Nearest point on concave surface from point
Given a union of convex objects and a point p inside this union, how does one find the closest point on the (concave) surface of the union from p?
For what it's worth I can easily find the closest point on the surface of a single convex object, it's the union of several that's giving me problems.
EDIT: I'm terribly sorry, I mea开发者_运维知识库nt the union of the objects and not the intersection :( Apologies to everyone who answered.
EDIT2: Here's a small image describing the situation courtesy AakashM, a is the closest point on the surface of A from O, b is the closest point on the surface of B from O and x is the point I'm actually looking for (O == p).
My objects are not polygonal objects but lines with radius (I think the term capsule is sometimes used for this but I don't know if this term is universally accepted).
There may be a more efficient way, but the naive approach would be to simply find the closest point to p on each surface, then select the one with the smallest distance.

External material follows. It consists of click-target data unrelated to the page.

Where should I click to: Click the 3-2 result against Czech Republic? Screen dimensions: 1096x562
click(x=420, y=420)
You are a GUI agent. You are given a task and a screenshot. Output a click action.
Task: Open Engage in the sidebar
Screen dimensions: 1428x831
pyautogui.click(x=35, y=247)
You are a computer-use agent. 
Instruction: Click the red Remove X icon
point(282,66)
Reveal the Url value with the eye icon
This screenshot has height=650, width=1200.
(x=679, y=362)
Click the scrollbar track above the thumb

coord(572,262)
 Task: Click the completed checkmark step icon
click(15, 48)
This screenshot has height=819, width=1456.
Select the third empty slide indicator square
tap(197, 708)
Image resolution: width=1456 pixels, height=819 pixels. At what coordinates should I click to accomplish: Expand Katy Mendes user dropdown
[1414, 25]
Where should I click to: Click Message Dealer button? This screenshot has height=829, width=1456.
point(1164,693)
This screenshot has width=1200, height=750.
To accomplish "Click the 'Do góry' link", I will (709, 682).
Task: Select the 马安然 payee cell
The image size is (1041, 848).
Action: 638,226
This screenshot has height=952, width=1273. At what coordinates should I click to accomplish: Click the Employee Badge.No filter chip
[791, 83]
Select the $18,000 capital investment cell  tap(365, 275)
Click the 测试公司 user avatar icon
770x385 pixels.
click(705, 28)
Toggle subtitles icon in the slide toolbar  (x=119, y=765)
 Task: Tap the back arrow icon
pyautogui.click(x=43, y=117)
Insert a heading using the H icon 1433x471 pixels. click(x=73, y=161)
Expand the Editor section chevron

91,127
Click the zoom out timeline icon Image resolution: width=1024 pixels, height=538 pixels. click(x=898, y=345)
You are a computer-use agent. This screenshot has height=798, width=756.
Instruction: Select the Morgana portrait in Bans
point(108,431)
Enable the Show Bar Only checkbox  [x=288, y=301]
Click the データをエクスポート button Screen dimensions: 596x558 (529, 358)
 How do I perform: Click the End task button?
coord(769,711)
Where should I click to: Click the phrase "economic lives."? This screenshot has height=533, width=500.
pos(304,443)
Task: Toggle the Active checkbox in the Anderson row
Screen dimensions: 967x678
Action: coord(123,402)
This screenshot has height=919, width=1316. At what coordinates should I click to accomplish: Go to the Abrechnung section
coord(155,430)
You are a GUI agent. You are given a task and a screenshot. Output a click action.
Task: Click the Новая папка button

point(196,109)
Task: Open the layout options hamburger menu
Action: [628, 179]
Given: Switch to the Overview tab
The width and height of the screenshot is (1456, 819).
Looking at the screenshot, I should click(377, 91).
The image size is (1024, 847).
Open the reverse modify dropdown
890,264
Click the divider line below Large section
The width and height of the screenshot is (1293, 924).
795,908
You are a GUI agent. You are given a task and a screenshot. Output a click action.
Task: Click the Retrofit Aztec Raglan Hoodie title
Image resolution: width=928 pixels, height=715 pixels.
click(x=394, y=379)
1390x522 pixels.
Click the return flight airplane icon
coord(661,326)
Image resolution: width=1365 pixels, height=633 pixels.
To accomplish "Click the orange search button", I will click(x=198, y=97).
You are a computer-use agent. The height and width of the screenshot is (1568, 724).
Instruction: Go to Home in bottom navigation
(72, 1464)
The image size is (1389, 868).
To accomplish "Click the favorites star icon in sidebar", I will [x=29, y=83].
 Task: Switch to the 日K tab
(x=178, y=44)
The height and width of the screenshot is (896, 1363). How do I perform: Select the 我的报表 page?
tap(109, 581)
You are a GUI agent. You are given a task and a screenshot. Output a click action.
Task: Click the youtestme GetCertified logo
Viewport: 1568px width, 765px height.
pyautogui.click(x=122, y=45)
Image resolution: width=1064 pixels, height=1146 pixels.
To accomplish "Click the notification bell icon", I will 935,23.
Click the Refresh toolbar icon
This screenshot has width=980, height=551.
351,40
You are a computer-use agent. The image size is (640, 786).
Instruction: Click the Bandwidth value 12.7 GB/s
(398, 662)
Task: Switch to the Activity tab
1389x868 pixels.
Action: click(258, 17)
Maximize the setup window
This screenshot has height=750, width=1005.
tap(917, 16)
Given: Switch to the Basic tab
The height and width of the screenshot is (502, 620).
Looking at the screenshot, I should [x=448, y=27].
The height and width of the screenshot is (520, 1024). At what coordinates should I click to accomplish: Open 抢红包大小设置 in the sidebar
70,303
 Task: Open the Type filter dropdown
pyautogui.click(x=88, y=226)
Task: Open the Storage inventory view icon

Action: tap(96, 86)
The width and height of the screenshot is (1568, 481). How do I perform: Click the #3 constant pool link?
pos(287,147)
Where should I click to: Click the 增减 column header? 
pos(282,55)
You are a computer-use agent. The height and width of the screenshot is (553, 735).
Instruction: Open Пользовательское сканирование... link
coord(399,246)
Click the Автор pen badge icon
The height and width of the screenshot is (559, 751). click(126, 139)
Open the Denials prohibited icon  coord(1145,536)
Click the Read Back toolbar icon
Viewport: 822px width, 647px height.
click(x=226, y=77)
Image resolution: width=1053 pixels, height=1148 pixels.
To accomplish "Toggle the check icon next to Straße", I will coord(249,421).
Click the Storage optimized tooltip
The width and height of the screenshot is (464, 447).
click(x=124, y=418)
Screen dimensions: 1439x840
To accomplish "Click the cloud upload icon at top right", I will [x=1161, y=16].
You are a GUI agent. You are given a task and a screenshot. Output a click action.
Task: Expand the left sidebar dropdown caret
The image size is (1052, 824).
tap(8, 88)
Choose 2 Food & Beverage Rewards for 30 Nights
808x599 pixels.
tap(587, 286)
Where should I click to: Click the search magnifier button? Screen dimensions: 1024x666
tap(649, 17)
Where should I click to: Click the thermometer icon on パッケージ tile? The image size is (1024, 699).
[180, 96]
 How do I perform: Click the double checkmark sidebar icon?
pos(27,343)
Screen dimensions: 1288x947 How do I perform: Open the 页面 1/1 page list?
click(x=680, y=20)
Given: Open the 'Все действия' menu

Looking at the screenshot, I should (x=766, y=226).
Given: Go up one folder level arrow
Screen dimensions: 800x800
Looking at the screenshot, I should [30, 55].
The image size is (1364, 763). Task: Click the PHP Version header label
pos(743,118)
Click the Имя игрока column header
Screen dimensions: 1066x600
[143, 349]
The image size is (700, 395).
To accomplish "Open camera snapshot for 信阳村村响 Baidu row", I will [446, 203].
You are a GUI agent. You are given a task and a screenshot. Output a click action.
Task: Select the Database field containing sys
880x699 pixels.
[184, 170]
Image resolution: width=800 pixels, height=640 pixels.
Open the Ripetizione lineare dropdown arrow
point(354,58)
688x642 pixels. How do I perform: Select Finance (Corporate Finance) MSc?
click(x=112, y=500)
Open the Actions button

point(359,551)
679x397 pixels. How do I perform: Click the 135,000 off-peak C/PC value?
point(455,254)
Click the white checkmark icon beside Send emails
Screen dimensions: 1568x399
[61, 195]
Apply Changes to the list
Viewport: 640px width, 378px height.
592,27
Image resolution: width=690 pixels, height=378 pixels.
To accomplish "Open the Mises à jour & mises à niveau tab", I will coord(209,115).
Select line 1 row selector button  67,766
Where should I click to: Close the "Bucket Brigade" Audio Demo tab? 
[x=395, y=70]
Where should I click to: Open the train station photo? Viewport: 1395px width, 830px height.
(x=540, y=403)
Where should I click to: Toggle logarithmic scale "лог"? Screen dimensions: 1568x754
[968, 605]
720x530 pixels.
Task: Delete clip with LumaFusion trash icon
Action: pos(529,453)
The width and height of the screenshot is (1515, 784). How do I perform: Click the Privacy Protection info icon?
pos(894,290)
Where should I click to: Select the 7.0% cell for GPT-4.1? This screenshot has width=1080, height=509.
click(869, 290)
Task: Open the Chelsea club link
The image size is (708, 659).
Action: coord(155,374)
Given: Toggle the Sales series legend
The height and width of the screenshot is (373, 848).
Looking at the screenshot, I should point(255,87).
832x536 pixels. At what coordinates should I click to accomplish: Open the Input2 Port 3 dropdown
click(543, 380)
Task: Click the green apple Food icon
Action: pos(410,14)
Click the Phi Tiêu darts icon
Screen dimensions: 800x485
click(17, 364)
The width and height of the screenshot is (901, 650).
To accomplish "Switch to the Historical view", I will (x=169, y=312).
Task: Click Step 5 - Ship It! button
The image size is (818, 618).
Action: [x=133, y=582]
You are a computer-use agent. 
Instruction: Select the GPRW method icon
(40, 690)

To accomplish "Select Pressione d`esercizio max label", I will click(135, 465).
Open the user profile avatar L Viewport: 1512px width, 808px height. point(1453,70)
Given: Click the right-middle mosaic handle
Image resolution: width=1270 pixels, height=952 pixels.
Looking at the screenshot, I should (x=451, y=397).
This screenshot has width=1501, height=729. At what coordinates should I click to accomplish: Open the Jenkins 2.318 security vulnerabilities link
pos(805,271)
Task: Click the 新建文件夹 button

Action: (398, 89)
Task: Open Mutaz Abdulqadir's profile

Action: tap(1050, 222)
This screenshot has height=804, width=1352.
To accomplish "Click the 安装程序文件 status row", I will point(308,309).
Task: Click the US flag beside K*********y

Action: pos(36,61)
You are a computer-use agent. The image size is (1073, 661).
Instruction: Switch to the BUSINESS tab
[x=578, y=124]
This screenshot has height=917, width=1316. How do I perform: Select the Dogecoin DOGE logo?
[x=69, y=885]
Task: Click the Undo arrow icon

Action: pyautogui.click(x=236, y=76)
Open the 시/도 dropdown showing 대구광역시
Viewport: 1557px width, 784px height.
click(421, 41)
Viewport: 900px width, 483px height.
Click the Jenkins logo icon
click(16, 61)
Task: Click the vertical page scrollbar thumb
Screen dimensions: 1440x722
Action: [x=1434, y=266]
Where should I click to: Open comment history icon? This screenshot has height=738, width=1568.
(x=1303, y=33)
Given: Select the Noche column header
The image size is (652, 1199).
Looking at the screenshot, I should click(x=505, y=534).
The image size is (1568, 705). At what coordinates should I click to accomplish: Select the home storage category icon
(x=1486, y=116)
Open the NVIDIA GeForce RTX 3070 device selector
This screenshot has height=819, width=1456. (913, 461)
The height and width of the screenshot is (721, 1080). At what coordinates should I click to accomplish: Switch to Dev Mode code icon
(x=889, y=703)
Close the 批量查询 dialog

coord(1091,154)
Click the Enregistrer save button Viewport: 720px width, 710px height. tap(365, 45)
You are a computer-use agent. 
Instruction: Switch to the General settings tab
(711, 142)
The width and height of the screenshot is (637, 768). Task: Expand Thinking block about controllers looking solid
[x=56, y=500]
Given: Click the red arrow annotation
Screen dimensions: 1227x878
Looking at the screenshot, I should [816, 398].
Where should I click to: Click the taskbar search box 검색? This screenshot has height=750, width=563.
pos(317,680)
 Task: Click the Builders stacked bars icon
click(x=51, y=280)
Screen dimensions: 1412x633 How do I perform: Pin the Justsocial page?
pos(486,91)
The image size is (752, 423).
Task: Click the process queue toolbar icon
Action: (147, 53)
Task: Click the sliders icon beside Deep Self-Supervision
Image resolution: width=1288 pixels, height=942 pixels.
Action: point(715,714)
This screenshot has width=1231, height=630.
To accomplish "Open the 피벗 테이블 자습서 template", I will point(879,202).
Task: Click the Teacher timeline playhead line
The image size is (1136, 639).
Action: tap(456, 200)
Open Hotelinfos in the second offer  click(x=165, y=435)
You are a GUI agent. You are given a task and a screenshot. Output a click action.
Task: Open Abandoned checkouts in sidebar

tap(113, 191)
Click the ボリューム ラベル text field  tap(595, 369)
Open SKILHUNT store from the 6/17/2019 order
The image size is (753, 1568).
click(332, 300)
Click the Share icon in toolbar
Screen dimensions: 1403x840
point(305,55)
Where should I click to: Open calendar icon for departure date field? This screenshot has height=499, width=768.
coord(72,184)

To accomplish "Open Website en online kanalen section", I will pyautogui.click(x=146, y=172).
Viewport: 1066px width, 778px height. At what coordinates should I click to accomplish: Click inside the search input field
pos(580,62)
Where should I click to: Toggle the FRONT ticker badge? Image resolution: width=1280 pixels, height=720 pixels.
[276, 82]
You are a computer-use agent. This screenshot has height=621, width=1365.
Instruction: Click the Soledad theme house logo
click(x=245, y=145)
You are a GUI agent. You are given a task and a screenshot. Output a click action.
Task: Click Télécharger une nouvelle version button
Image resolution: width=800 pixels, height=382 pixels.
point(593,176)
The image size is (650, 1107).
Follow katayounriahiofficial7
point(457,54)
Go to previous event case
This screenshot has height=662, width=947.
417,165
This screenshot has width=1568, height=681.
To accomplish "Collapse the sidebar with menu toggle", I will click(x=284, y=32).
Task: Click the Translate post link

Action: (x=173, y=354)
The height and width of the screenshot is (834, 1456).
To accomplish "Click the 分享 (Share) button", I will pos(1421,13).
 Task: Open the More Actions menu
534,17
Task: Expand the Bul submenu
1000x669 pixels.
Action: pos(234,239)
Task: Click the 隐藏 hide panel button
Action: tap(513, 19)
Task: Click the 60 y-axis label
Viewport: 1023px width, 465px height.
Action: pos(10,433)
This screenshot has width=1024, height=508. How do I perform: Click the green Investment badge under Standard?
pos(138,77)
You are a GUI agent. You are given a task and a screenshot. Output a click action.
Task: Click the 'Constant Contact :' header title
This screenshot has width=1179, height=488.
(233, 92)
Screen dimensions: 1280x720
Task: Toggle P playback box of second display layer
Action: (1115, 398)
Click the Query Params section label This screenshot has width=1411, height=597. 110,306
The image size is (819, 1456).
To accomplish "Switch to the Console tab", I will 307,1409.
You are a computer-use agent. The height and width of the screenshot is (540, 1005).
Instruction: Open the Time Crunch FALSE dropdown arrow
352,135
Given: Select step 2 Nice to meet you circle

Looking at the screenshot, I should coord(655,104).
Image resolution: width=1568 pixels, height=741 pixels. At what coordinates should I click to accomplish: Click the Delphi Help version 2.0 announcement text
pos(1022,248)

Since p is inside the mutual intersection of all of the objects, this point is guaranteed to be on the intersection surface.
I guess you'll have to calculate the closest points on the surface all single objects (gives you n points), then check for each point, if its inside all other objects (so its part of the surface of the intersection), and than find the closest one to p.
This algorithm uses the fact, that a point is on the surface of the intersections of n convex objects, if it's on the surface of one of these objects and inside all other objects (the surface of the intersection is made of little pieces of surfaces of the intersected objects...)
I don't know the tool and data structure you're working on, but for example in matlab when you intersect n polygons the result is a new polygon of intersection, and if you can easily find the closest point on the surface of a single convex object, then if the intersection polygon is concave you can triangulate for getting your convex objects.
(for the Union version)
Every concave point of the union is at the intersection of the boundary of two of your objects. So you can just compute all such intersection points, test if they are on the boundary of your union, and pick the closest to p.
You need more than that, though, as in the following situation (union of 2 rectangles)
+--------------------+
| |
+--------------------+
| p |
| |
| |
| |
| |
+--------------------+
The result you want is not a boundary intersection point, and it isn't the closest point to p for either rectangle individually. I'm not sure how to handle that case.